• What you are asked to do:
Starting with the line that holds "The image size is (520, 390)." and stopping after the line that holds "the Support Painting", repeat the lines below word for word, without the pictures.

━━━━━ Task input

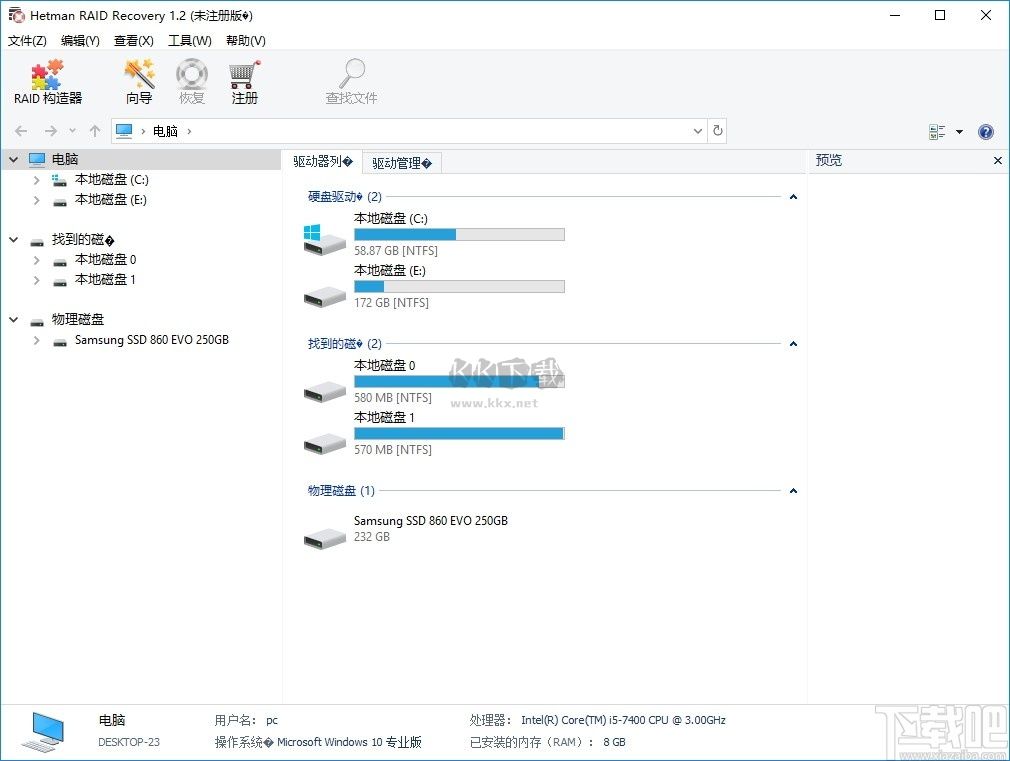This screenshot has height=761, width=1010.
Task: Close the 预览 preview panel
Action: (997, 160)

━━━━━━━━━━
━━━━━ Task input

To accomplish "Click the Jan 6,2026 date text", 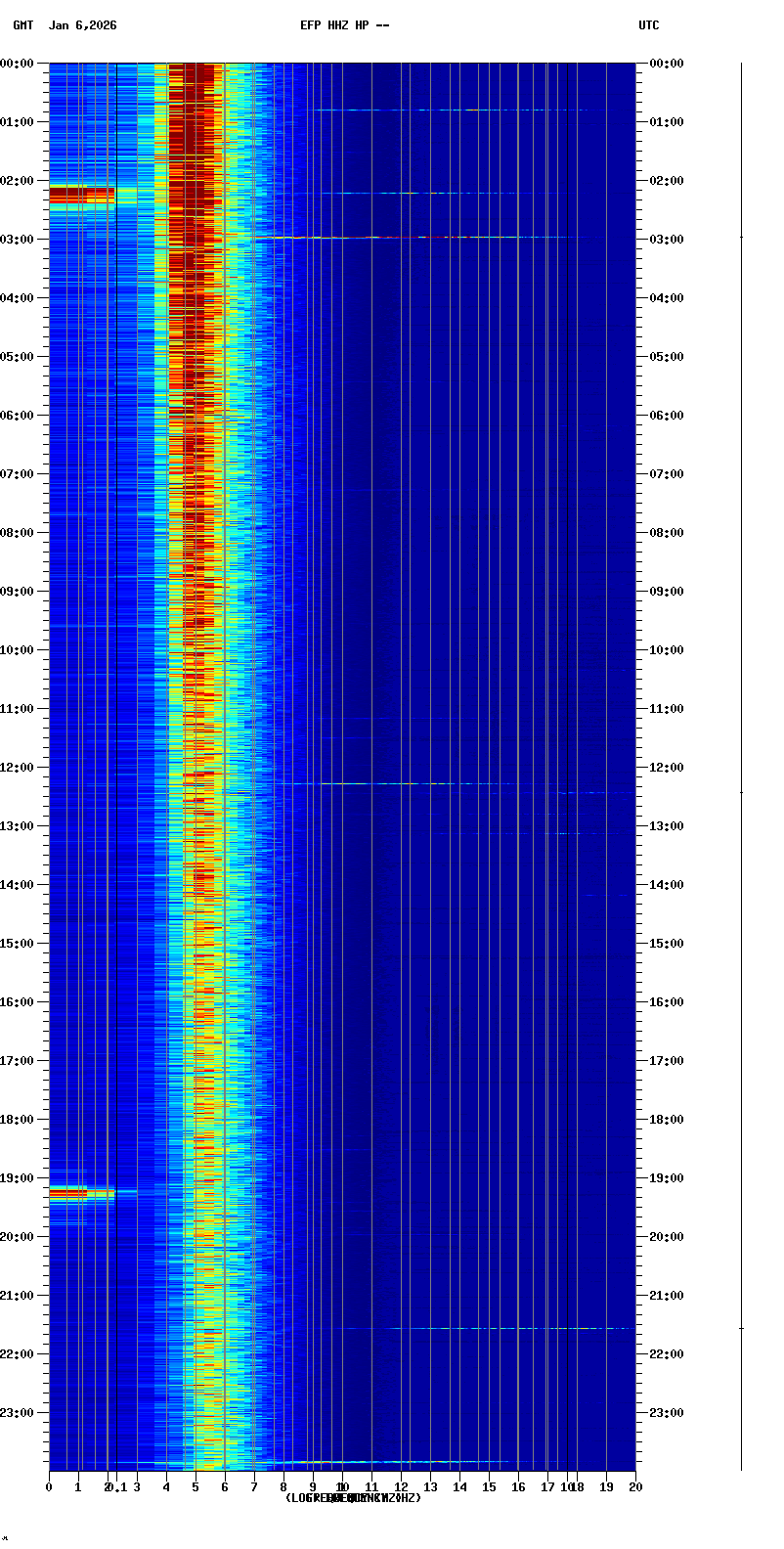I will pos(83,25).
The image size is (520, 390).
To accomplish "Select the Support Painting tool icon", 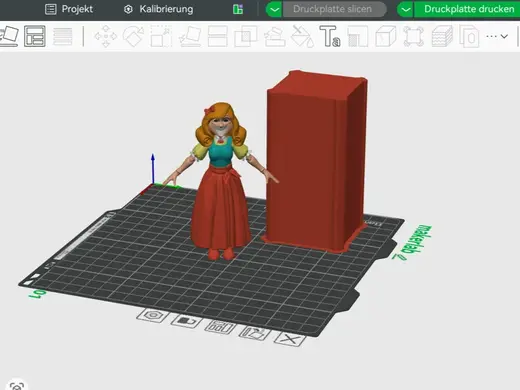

━━━━━━━━━━
━━━━━ Task input

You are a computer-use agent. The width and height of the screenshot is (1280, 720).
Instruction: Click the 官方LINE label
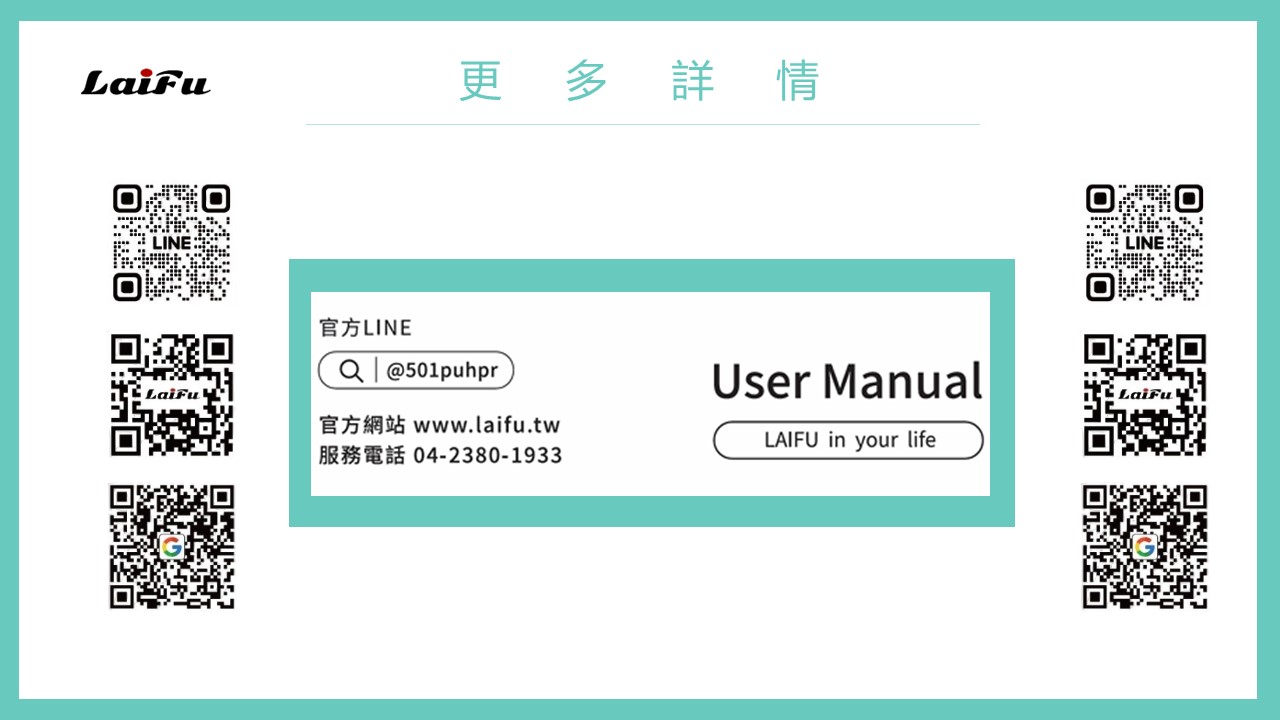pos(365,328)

━━━━━━━━━━

• Exercise output:
The image size is (520, 390).
To accomplish "Select the Support Painting tool icon", 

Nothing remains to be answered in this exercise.